Directions for this task =>
Copy every entry word for word, but skip the pictures.

Provided records =>
<<<<

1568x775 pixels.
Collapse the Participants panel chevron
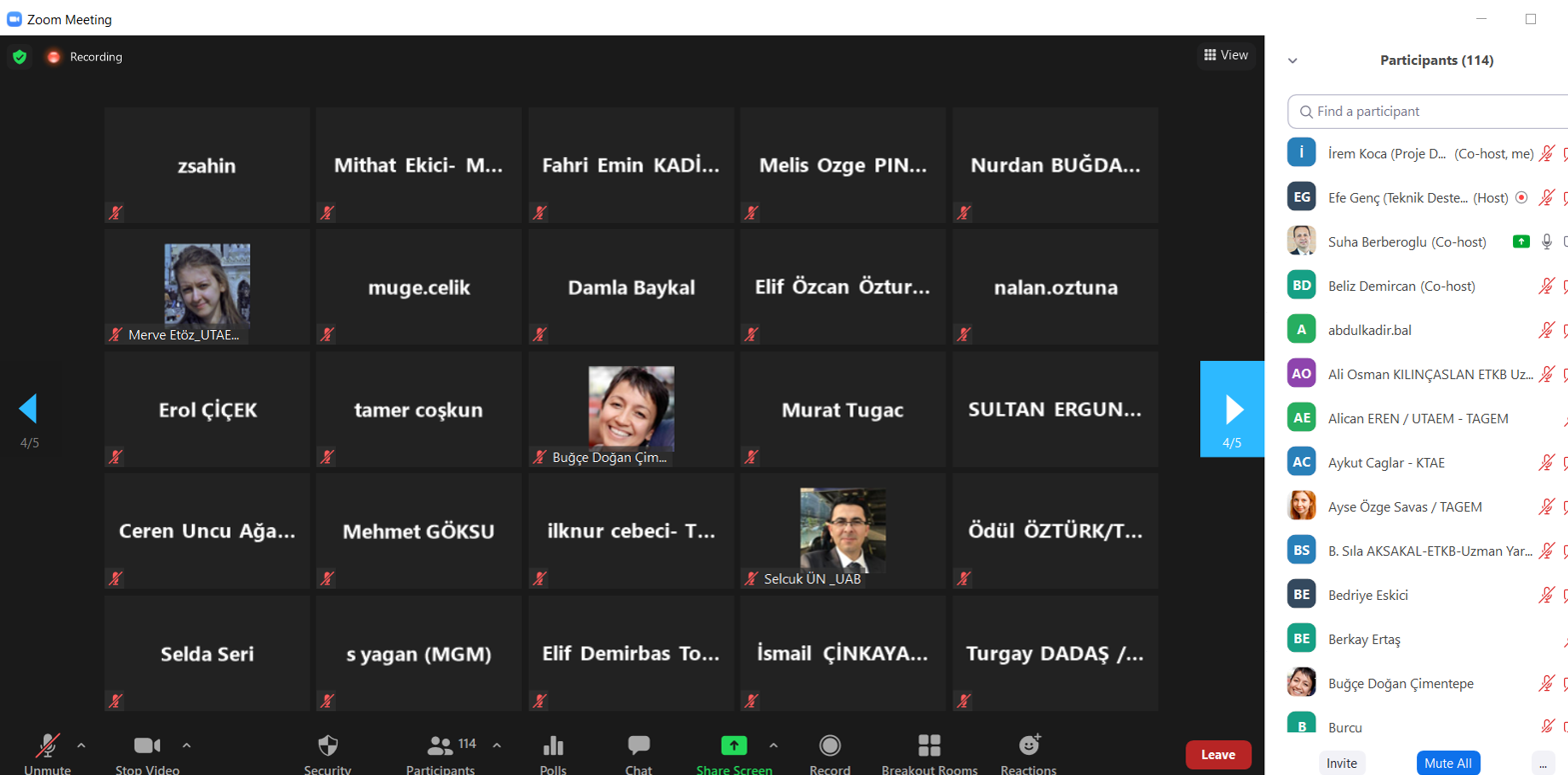point(1293,61)
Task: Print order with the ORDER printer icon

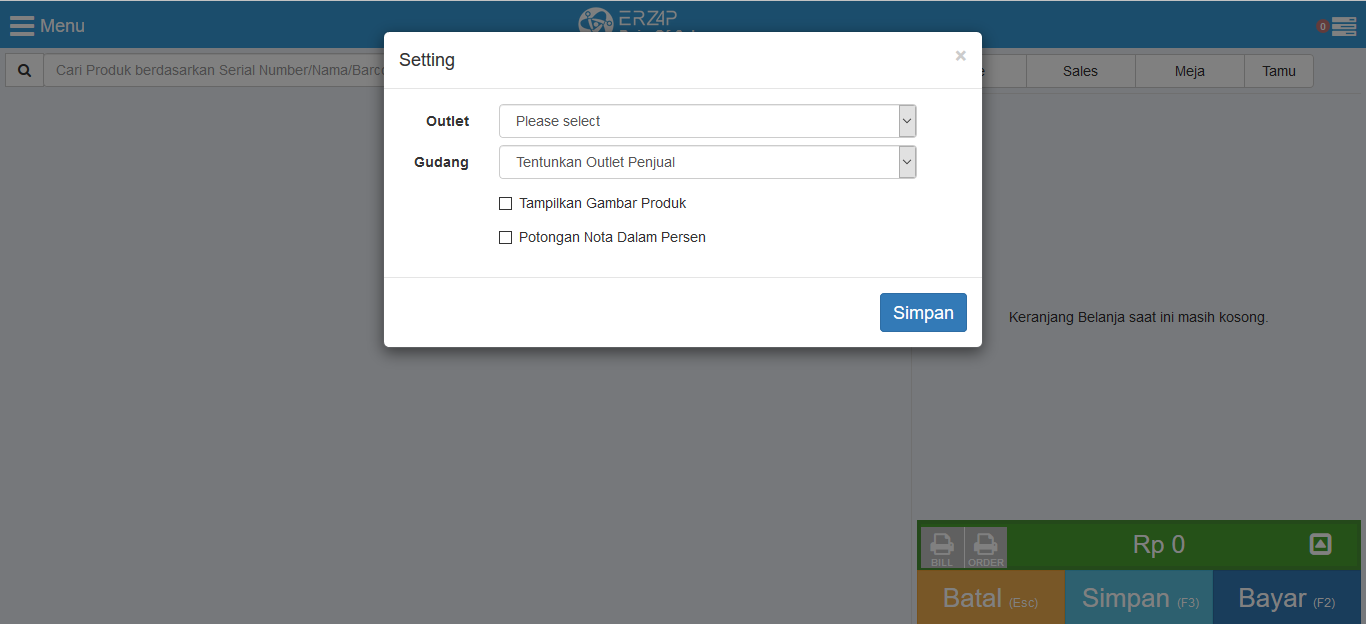Action: [986, 548]
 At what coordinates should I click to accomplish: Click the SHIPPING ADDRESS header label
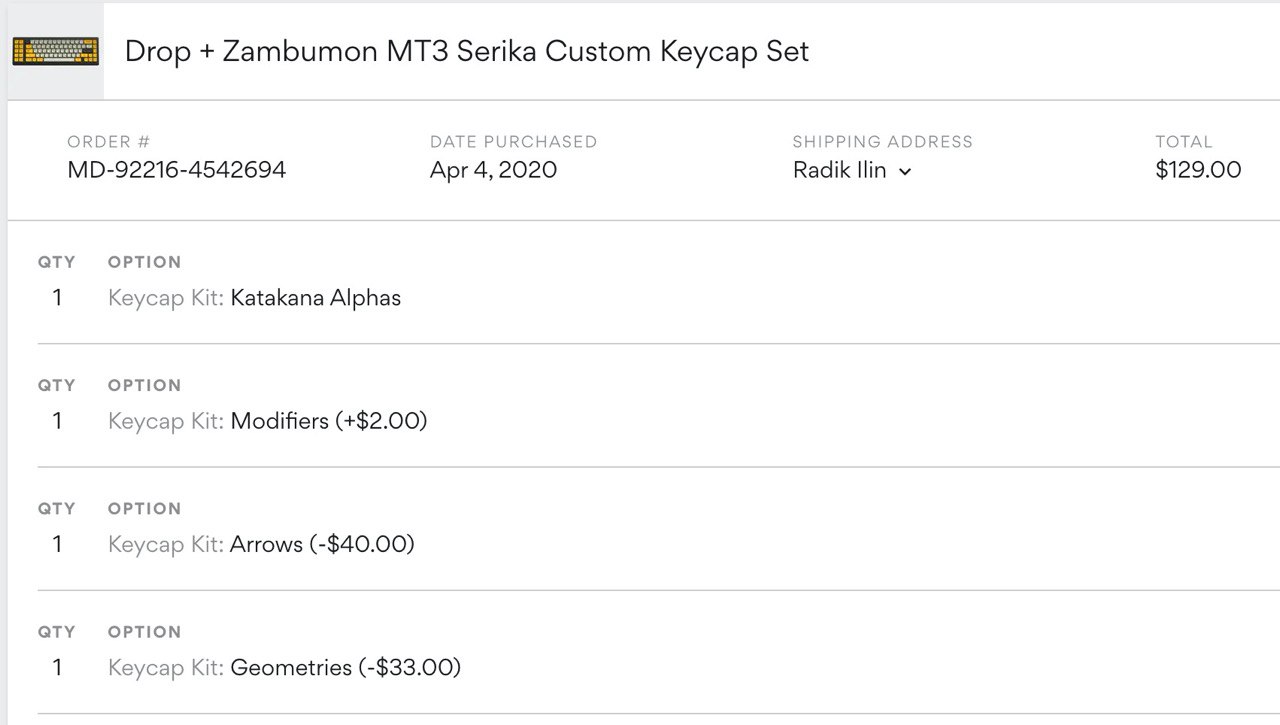883,142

>>>>

Answer section =>
1568x775 pixels.
Collapse the Participants panel chevron
point(1293,61)
Task: Print order with the ORDER printer icon

Action: [986, 548]
 At what coordinates should I click to accomplish: Click the SHIPPING ADDRESS header label
883,142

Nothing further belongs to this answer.